** Start of TASK DATA **

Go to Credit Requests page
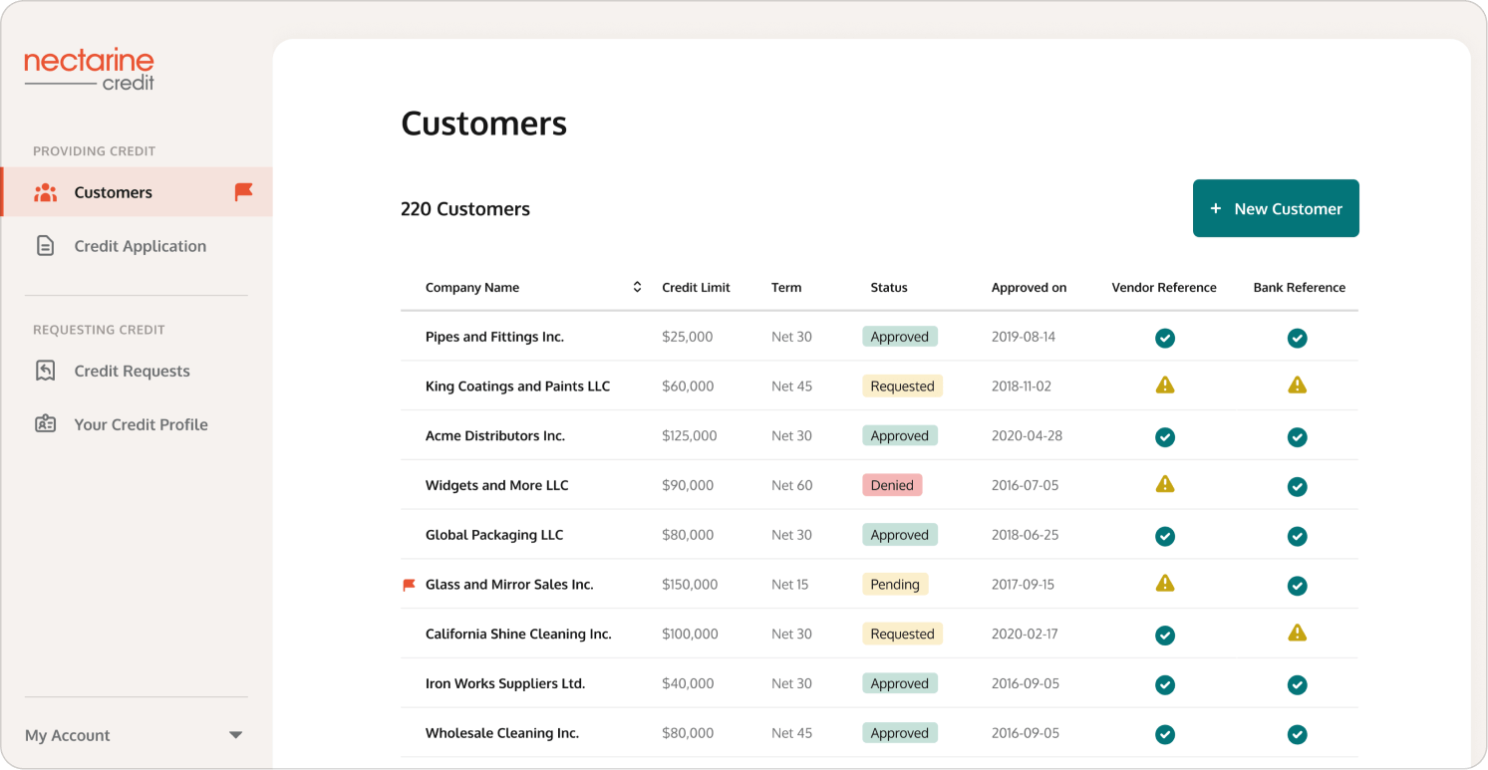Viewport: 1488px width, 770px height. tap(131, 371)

** End of TASK DATA **
** Start of TASK DATA **

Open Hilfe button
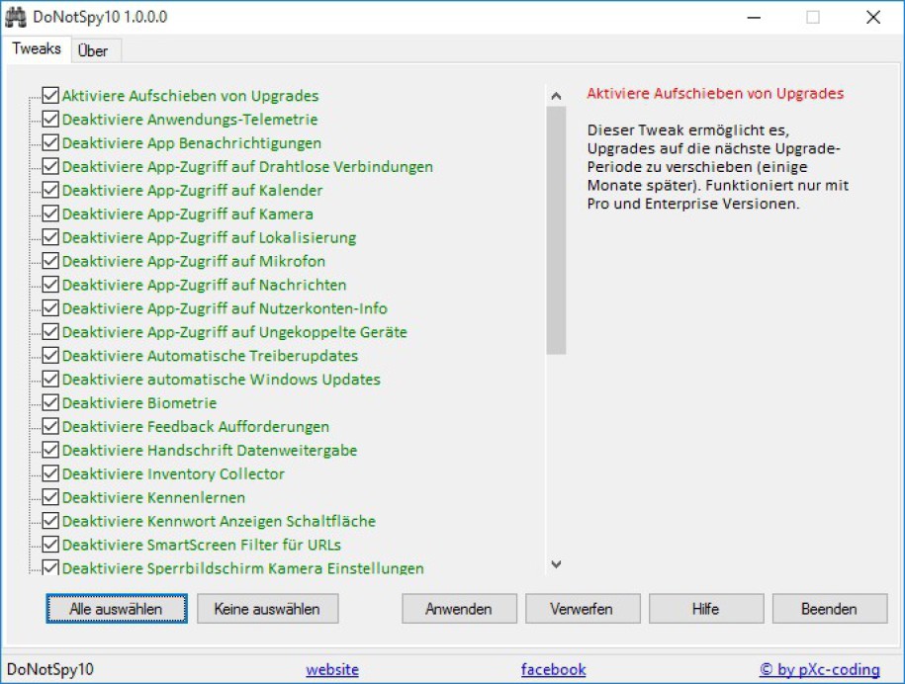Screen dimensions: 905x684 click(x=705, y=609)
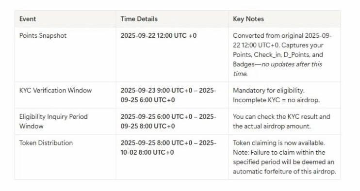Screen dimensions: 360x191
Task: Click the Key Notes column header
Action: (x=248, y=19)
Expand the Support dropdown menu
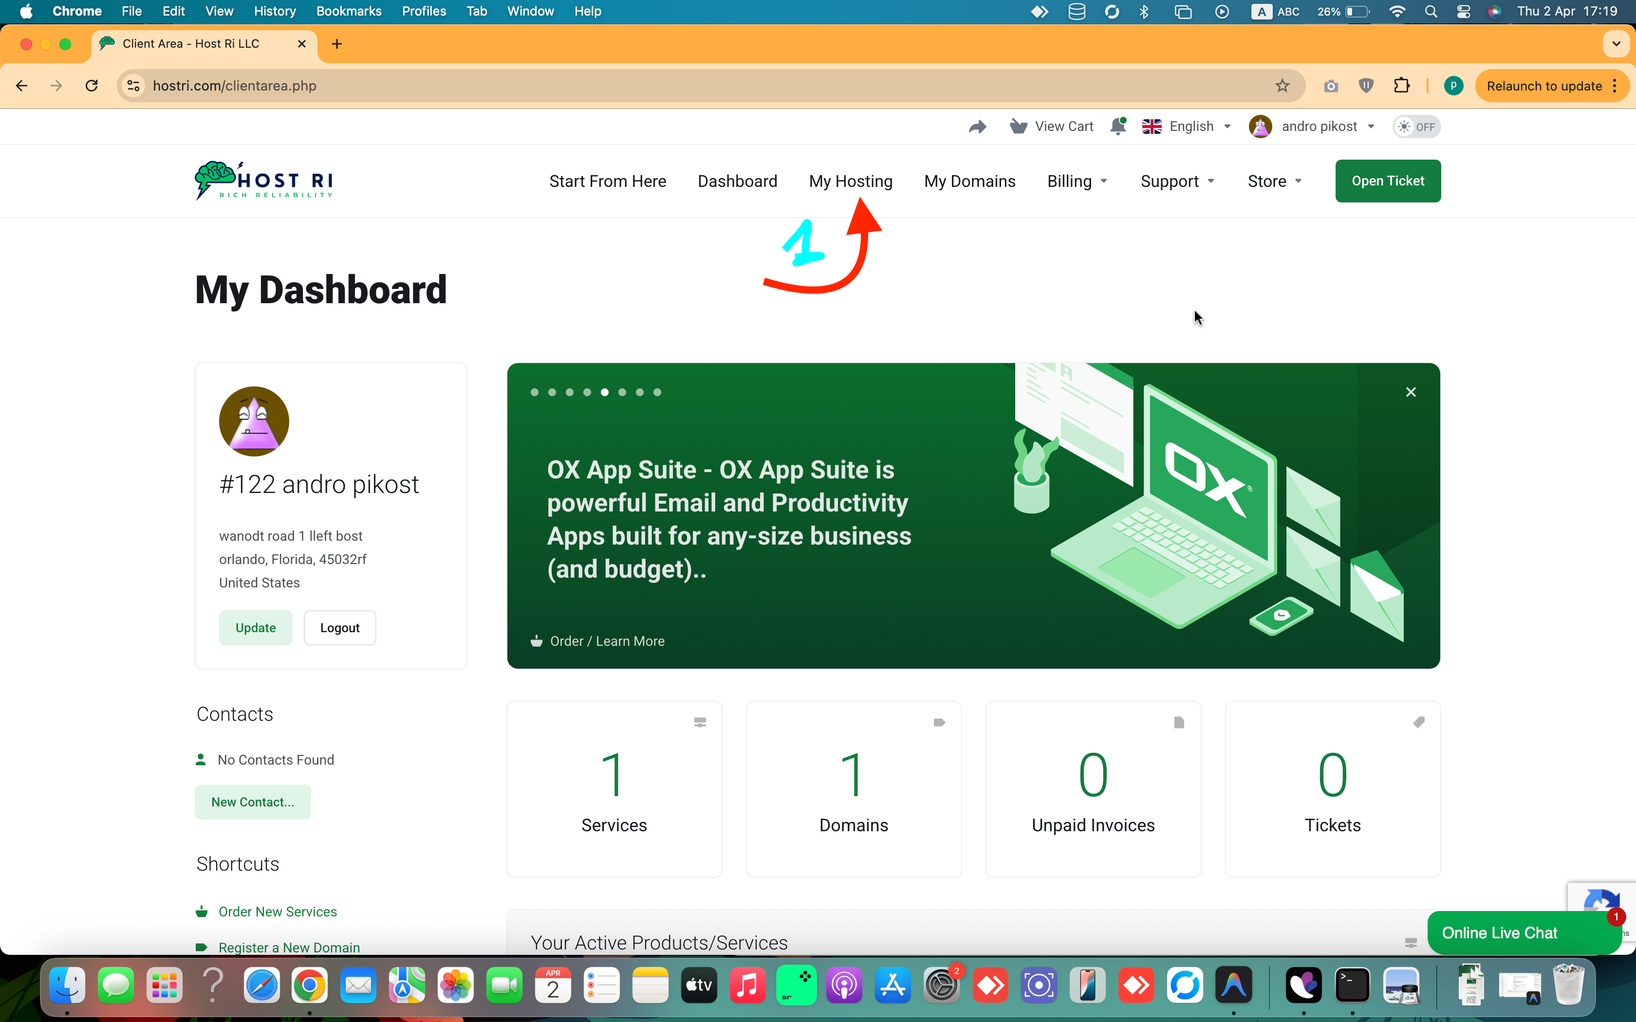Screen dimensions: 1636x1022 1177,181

** End of TASK DATA **
** Start of TASK DATA **

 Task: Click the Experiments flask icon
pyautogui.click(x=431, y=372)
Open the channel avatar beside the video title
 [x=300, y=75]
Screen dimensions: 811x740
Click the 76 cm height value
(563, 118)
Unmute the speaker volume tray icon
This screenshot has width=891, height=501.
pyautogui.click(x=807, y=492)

** End of TASK DATA **

#### [WHAT THE TASK REQUIRES]
Rewrite the records starting at the line containing "Open Hilfe button" and ending at the line containing "Screen dimensions: 1636x1022 1177,181", with "Support" replaced by "Help" and nothing else changed. Leave the pictures out of your answer.

#### [ANSWER]
Open Hilfe button
Screen dimensions: 905x684 click(x=705, y=609)
Screen dimensions: 360x191
Task: Click the Key Notes column header
Action: (x=248, y=19)
Expand the Help dropdown menu
Screen dimensions: 1636x1022 1177,181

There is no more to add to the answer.